術前の針生研では、浸潤がんでHer2陰性とされていました。
ところが、術後の病理で、浸潤がんに加え、少し離れたところに数センチ程度に散在する非浸潤がんが存在していたことが分かりました。そして、浸潤がんは増幅なくHer2陰性ですが、非浸潤がんはHer2陽性であることがわかりました。
主治医は、原発は同じがんで、Her2が強くでたり、弱くでたりしたのではとおっしゃっています。

そこで質問させてください。
①同じ乳房に同じ原発のがんが複数ある場合(もしくは広がっている場合)、一部がHer2陽性、一部がHer陰性になることはあるのでしょうか。
それは、一般的(よくあること)なことなのでしょうか。
②今回のような場合(術前化学療法を行っている。非浸潤部分のみHer2陽性、浸潤部はHer2陰性)、患者が希望したら、ハーセプチン治療の対象となりますか。

以上です。どうか宜しくお願い致します。

   
Re:乳がん Her2陽性について
向原徹(兵庫県) 2013/11/19
まこと様

こんばんは。神戸で腫瘍内科をしています向原と申します。

HER2の測定に関しては、国際的な基準が設けられていて、つい最近改定されたものが公表されました(ASCO CAPガイドラインといいます)。そこではHER2の陽性、陰性は、浸潤がんの部分で行うとされています。実際、日常診療でもそのルールに準拠しています。

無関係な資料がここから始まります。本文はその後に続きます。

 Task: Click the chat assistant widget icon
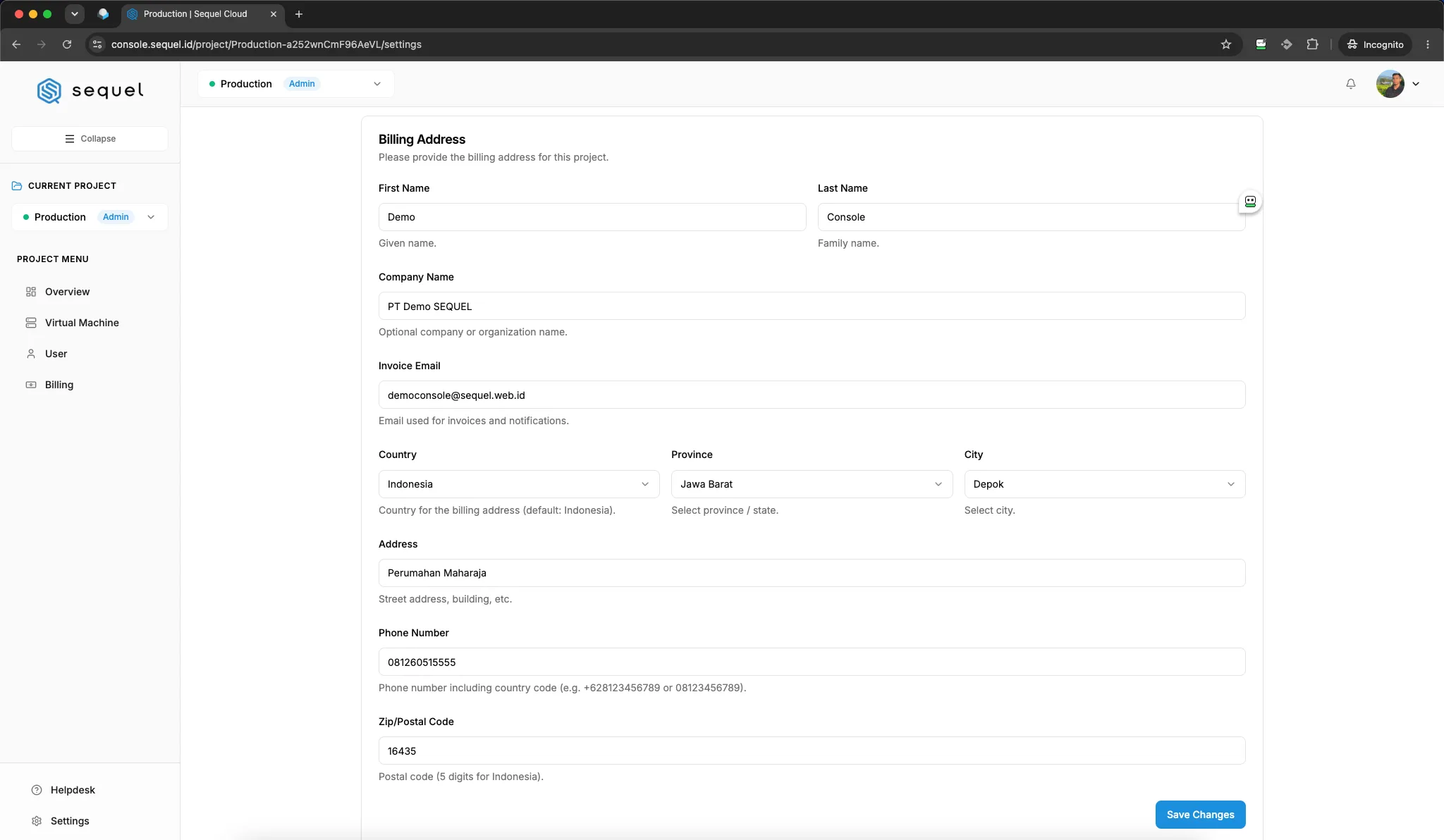pyautogui.click(x=1250, y=202)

通常、免疫組織染色という方法がよく用いられますが、同じ浸潤がん成分の中で染色の強い部分と、弱い部分があることはあります。上述のASCO CAPガイドラインでも、同じ腫瘍(浸潤がん成分)の中で10%<の細胞にHER2の強い陽性像がみられた場合、HER2陽性としなさい、となっています。つまり極端な話、90%の細胞が陰性でも腫瘍全体としては陽性と判断します。くどいようですが、浸潤がん成分での判断です。

まこと様の場合、惑わされるのは、浸潤がん成分でHER2陽性が確認されていないことですよね。もともとないのか、HER2陽性の部分が術前化学療法で消えてなくなってしまったのか。

そこで非浸潤がんの部分の情報が使えるか、ということになるのですが、今のところ確固たる根拠はないようです。非浸潤がん部分と、浸潤がん部分のHER2を比較した研究は、いずれも小規模のもので、まだ日常診療で使えるだけの結論は出されていません。

まとめますと、まこと様からいただいた情報からは、浸潤がん部分でHER2が陽性であった証拠がありませんので、通常はハーセプチンはお勧めしないと思います。主治医の先生のお勧めはいかがだったでしょうか?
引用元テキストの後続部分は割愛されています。